Six weeks elapsed before the mission sailed under cover of a gray dawn. The waiting was torture to Ezra, a period of pure helplessness to act. He had made his moves upon the board; he could do no other but wait to see whether they were to be taken up by his opponent or not. Two days later there arrived an enigmatical one-word telegram from a holding company at Stockholm. "DELIVERED."

Corrigan had made it back. The movie had been snuck out of Sweden by diplomatic pouch and vetted at a classified location Ezra had organized at the Rockefeller Center East Basement himself. The photos were magnificent. The hi-resolution cam had captured everything. Clear, conclusive pictures of those V-2 rockets at their launchpads, the research facility, scientists' barracks. He had the weapon now. He just required someone to pull the trigger.

He did not go to the American government. They would form a committee, spend months investigating, and freeze by political implications of acting upon intel gleaned by such illegal means. His focus was single-minded, driven.

Through Senior's veteran network, he could have access to a secure, encrypted line and contacts with his intel counterpart in London, whom he had been advised by regarding von Hauser. He forwarded a sampling of most compromising photos along with a very brief, anonymous note.

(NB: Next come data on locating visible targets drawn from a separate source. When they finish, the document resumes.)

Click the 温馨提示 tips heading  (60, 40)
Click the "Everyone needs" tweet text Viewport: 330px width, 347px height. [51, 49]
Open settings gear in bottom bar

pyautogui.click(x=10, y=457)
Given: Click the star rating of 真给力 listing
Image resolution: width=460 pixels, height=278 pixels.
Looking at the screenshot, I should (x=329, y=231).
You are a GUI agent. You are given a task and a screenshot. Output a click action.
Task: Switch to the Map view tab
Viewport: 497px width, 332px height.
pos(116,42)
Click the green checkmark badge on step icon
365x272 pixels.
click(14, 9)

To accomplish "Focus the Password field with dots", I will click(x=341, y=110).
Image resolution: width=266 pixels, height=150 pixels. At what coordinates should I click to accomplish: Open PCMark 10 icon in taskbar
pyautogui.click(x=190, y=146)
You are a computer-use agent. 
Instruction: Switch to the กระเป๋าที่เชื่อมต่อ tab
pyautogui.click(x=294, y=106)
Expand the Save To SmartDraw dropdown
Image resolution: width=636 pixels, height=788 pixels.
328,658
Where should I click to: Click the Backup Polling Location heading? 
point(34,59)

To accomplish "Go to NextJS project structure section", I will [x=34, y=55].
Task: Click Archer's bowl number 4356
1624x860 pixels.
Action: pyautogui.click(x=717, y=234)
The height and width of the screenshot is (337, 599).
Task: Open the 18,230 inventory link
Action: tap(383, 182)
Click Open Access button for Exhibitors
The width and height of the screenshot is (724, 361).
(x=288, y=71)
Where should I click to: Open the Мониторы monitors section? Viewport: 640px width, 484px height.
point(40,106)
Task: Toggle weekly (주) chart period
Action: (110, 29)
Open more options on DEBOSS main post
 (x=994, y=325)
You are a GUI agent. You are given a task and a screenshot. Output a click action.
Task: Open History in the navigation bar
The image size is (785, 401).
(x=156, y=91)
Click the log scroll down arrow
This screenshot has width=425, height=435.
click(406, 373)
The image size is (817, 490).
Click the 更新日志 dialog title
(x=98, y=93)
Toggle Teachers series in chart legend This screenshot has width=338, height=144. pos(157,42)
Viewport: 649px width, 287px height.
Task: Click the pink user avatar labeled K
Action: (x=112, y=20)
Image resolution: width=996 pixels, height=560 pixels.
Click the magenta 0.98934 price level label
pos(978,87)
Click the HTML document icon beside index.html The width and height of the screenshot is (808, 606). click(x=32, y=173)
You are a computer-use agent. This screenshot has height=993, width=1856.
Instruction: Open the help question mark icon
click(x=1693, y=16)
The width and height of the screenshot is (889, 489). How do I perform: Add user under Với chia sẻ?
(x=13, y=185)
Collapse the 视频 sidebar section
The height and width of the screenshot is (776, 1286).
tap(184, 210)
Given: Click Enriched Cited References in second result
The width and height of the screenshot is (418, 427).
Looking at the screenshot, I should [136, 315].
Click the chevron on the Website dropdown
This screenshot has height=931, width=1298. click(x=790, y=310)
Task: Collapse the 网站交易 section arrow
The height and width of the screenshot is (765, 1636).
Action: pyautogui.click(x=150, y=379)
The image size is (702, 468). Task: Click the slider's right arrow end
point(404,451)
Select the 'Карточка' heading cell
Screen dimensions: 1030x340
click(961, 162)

"A gift from a friend of the Crown. I am confident that you will find that this development centre at these coordinates will be of significant strategic importance to the Royal Air Force Bomber Command. I am told that their new Lancaster bombers are proving very efficient."

He had delivered them the intended item on a silver platter. The intel was perfect, source unverifiable. He had provided cause and means to act to the British, observing that their backs were against the wall and that such a threat would not go unturned.

Weeks passed without a whisper. Ezra scoured all foreign news wires, but there was no reporting. He feared that the British had restrained themselves, that the opportunity had been forfeited.

Then, one morning, he was reading The New York Times while having his coffee. Concealed on page eight, at the tail end of a brief column of miscellaneous foreign dispatches translated from a paper in Switzerland, he discovered it. The article comprised just three sentences.

ZÜRICH—Eyewitness accounts from independent travelers who returned from Germany relate a massive, inexplicable explosion and fire at a remote German industrial installation just south of Peenemünde along that country's Baltic coast late last week. German authorities cordoned off that area and to date have made no public statements as to that facility's mission nor as to how that episode took place.

Ezra laid down the paper, a slow, cold smile spreading up his face. They'd done it. Not that great raid of his own universe, but something less spectacular, something surgical, a deniable pinpoint strike by a few Mosquito bombers. It wouldn't have derailed that V-2 program, not exactly. But it had damaged it. It had caused chaos and paranoia. It had set back their schedule. But most of all, it had made a point.

Later that day, there was a diplomatic courier at his office with yet another personal envelope from the German consulate. Same thin, ivory writing paper as before, but this time there were only two words, in the infuriated, slashing writing style.

"Well played."

Ezra set the note down next to the clipping from the paper. The face of courtesy had dropped away. The war of shadows was no longer clandestine, if only to two men who fought it between themselves and a continent away. He had risen above finance, above industry, even above espionage. He was an actual participant in an unvoiced international war. He had just made his initial attack.